Household size heterogeneity and the representative agent

A large, but shrinking, proportion of models in macroeconomics assume the existence of a representative agent. While there is clear evidence that households are heterogeneous, under some conditions aggregation may still hold. But even if it does not, what matters is whether it makes a quantitative difference.

Christos Koulovatianos, Carsten Schröder and Ulrich Schmidt address the question from a different angle. They ask whether differences in household size matter. They show it does not, theoretically, if the utility functions exhibit household-size economies (beyond subsistence consumption) that are invariant with income. I think that what the authors want to say here is that household size does not matter as long as preferences are such that consumption demand is linear in household size, which in fact does not imply that preferences are heterogeneous. Household size is just an argument in the household utility function. Or: household utility can be aggregated for individual utilities if the decisions rules can be aggregated, which is the case when they are linear.

Anyway, beyond these semantic issues, Koulovatianos, Schröder and Schmidt then provide survey evidence documenting that preferences have indeed the required property, namely that households perceived that the income necessary to maintain a given standard of living is linear in the number of its members. What is interesting here is that the survey covers many countries, possibly preempting the criticism I mentioned the other day.

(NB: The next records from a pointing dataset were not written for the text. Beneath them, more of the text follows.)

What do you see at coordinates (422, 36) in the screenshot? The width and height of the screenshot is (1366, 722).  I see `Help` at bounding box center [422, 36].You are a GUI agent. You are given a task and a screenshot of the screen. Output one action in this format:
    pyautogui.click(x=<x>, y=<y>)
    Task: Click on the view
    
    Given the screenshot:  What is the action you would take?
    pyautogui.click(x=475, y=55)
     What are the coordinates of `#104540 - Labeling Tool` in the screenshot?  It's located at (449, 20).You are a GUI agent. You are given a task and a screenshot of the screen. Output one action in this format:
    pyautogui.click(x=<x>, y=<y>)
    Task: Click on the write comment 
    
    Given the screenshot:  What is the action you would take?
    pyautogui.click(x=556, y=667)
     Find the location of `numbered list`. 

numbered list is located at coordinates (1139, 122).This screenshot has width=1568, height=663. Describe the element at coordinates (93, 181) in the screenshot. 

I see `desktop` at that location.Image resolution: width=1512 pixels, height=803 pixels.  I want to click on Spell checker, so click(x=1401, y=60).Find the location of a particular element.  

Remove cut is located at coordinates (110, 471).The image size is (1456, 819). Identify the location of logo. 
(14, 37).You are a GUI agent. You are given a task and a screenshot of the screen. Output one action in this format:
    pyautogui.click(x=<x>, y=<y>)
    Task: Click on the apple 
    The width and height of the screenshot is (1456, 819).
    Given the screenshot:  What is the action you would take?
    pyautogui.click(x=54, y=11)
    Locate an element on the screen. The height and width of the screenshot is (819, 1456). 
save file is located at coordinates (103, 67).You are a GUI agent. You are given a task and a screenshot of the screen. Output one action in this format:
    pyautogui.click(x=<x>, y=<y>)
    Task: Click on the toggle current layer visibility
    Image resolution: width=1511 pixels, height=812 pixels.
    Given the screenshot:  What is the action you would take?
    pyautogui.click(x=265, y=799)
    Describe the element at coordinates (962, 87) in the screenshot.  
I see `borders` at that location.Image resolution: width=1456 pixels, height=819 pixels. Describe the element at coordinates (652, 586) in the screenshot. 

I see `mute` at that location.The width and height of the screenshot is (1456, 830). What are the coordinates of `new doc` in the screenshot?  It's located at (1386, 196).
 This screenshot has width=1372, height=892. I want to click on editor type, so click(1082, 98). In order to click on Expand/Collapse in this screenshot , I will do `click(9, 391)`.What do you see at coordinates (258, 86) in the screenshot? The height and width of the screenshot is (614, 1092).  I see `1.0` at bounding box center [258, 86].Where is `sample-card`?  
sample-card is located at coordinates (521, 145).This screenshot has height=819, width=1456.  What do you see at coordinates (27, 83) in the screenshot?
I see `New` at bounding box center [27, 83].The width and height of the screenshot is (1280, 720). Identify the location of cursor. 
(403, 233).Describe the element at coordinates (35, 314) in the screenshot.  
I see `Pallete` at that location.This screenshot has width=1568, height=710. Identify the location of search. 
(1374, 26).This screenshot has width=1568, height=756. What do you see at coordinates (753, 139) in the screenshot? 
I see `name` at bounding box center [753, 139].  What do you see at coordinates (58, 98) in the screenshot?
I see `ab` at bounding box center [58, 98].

On a separate note, this paper is particularly painful to read. It runs for 89 pages, and it is very confusing (even more than my post) because the authors do not use the right terminology. Also, they need to learn the virtues of conciseness and precision. I hope they did not send it to a journal in such bad shape. And of course they assume that all households have the same time preference, against which there is ample evidence and which matters much more as it has strong implications for savings.